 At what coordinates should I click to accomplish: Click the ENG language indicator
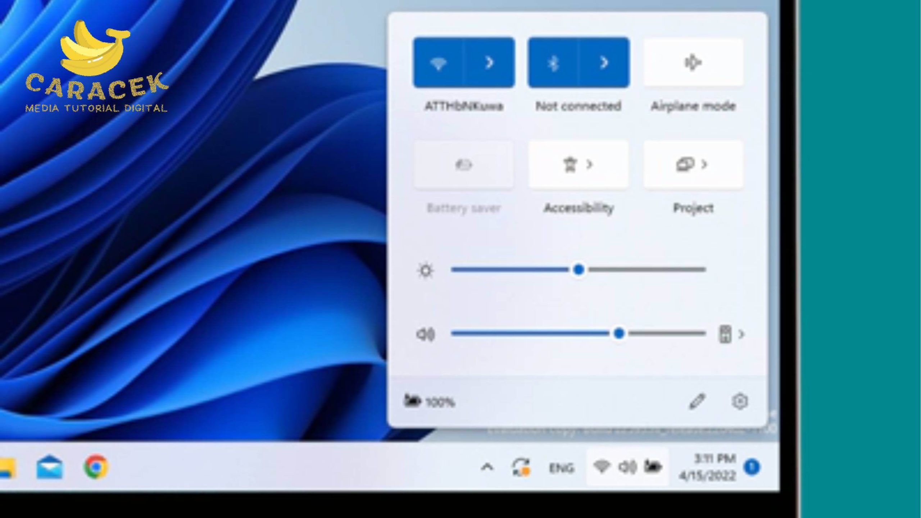(x=561, y=468)
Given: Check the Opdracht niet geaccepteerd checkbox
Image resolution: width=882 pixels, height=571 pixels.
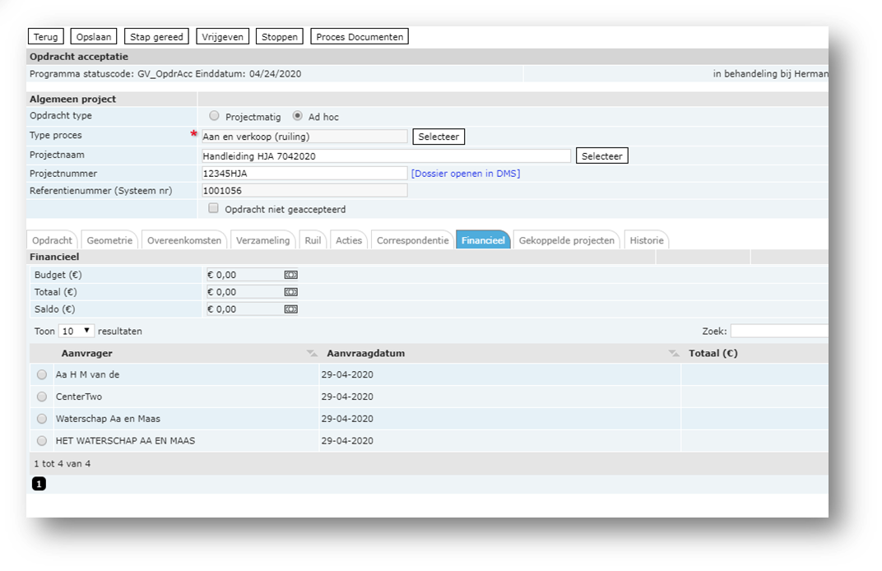Looking at the screenshot, I should 214,209.
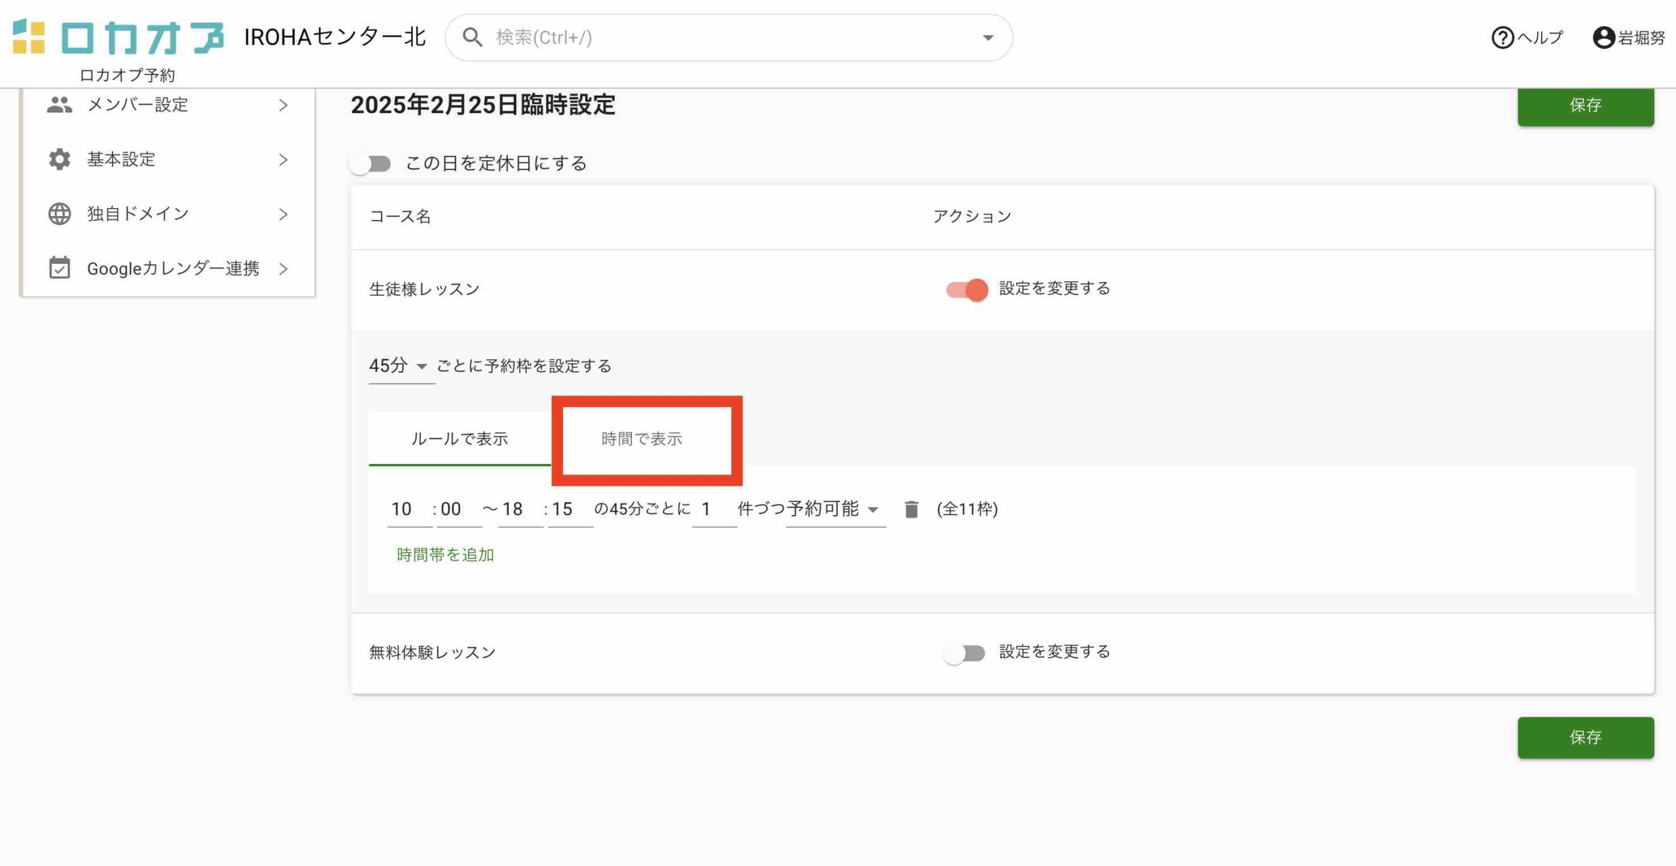Viewport: 1676px width, 866px height.
Task: Open the 45分 interval dropdown
Action: [399, 366]
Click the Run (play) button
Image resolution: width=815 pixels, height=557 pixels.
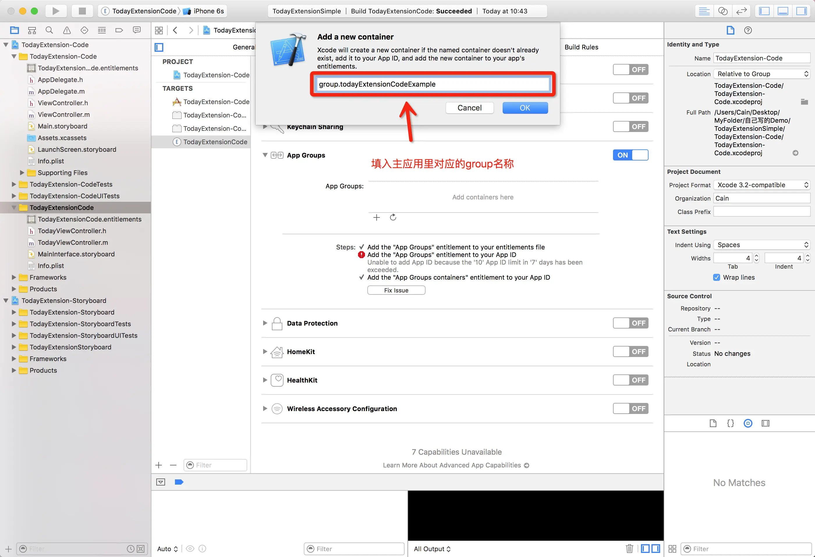click(x=55, y=11)
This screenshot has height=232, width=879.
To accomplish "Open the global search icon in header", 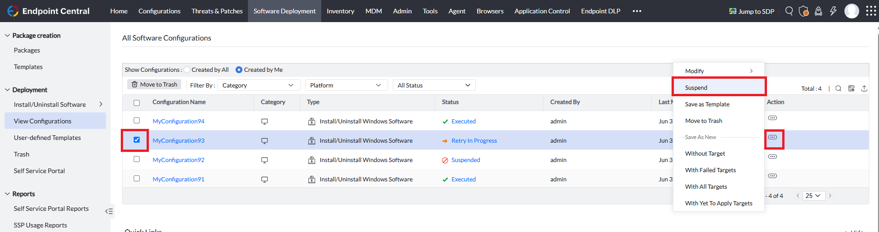I will (789, 11).

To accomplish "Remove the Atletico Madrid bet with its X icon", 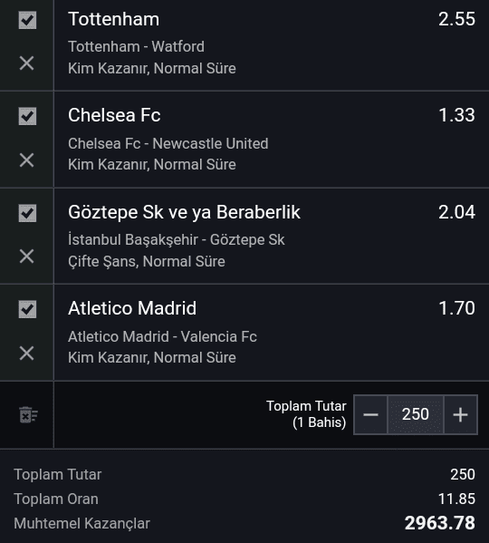I will (x=26, y=354).
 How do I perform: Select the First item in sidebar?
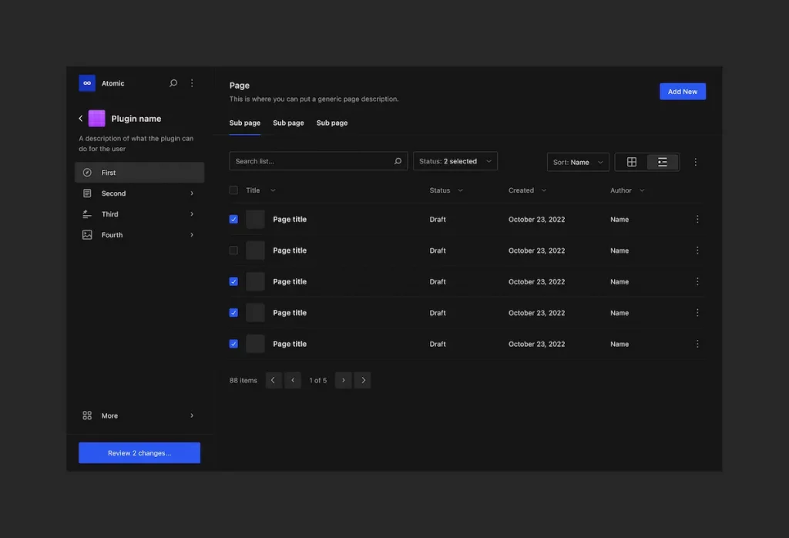pos(139,173)
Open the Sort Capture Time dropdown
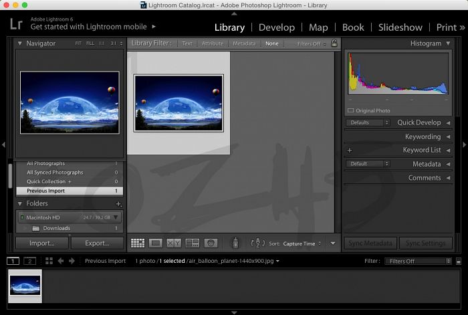 coord(302,244)
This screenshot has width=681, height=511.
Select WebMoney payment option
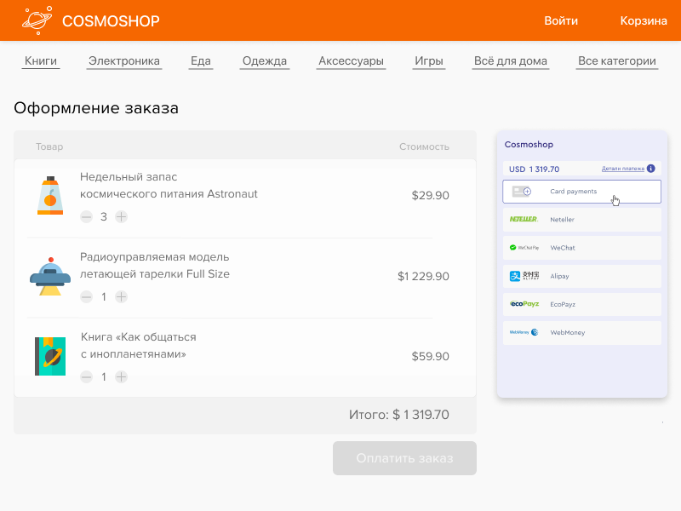tap(581, 332)
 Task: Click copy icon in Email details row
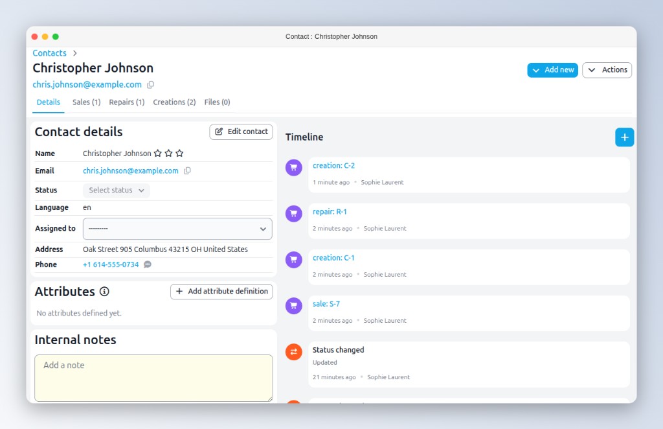coord(188,171)
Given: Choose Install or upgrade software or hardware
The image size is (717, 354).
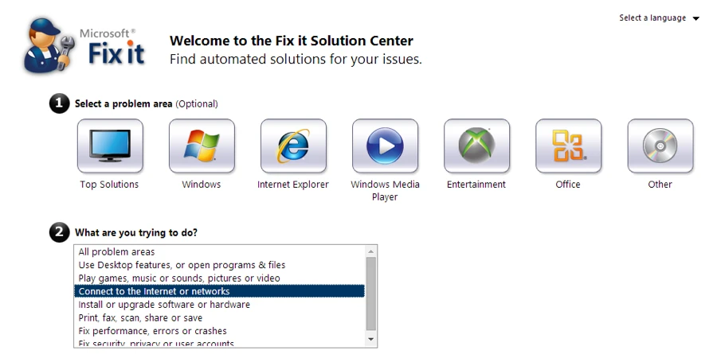Looking at the screenshot, I should tap(164, 305).
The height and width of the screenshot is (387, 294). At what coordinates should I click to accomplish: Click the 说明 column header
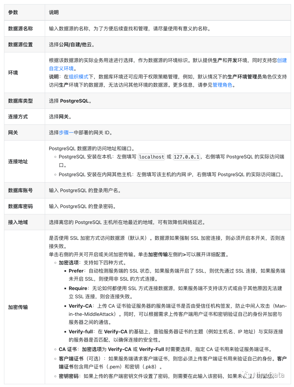pos(54,12)
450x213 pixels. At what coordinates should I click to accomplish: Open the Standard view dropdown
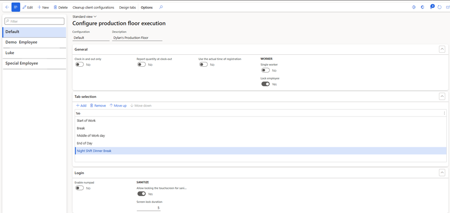(85, 16)
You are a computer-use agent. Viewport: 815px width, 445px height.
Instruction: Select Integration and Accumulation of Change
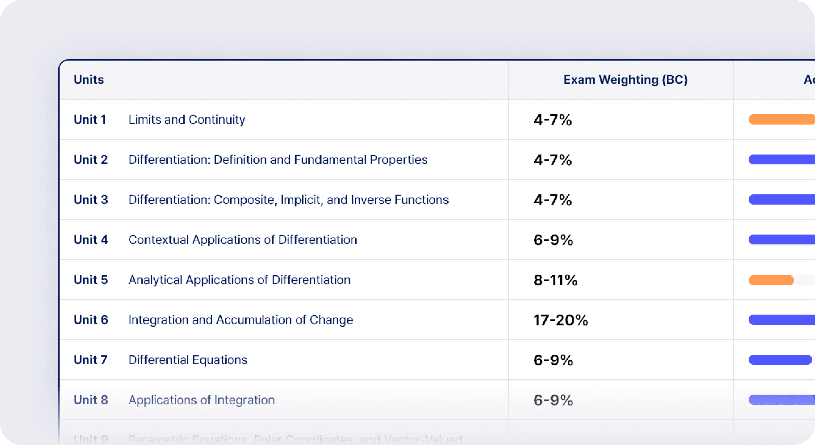[240, 320]
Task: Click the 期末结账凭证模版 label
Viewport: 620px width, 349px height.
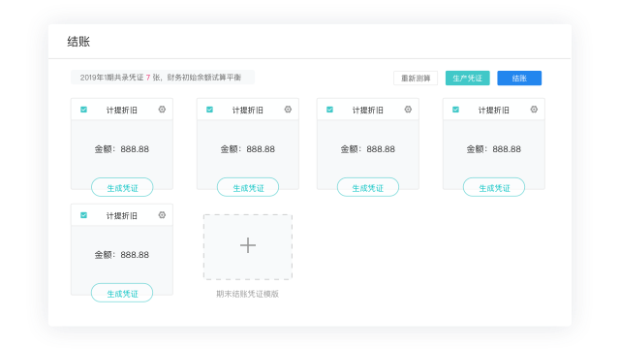Action: point(248,294)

### DIRECTION
Rescale the lines from the one containing "You are a computer-use" through the end of the records, repeating every line including the requests. Multiply each coordinate in the answers by 1.4 and round to whole numbers, with halves rounded up, and leave the pictures out.

### COMPLETED EXERCISE
You are a computer-use agent. Viewport: 815px width, 445px height.
Instruction: Select Integration and Accumulation of Change
[336, 448]
Task: Click the 期末结账凭证模版 label
Viewport: 620px width, 349px height.
Action: point(347,412)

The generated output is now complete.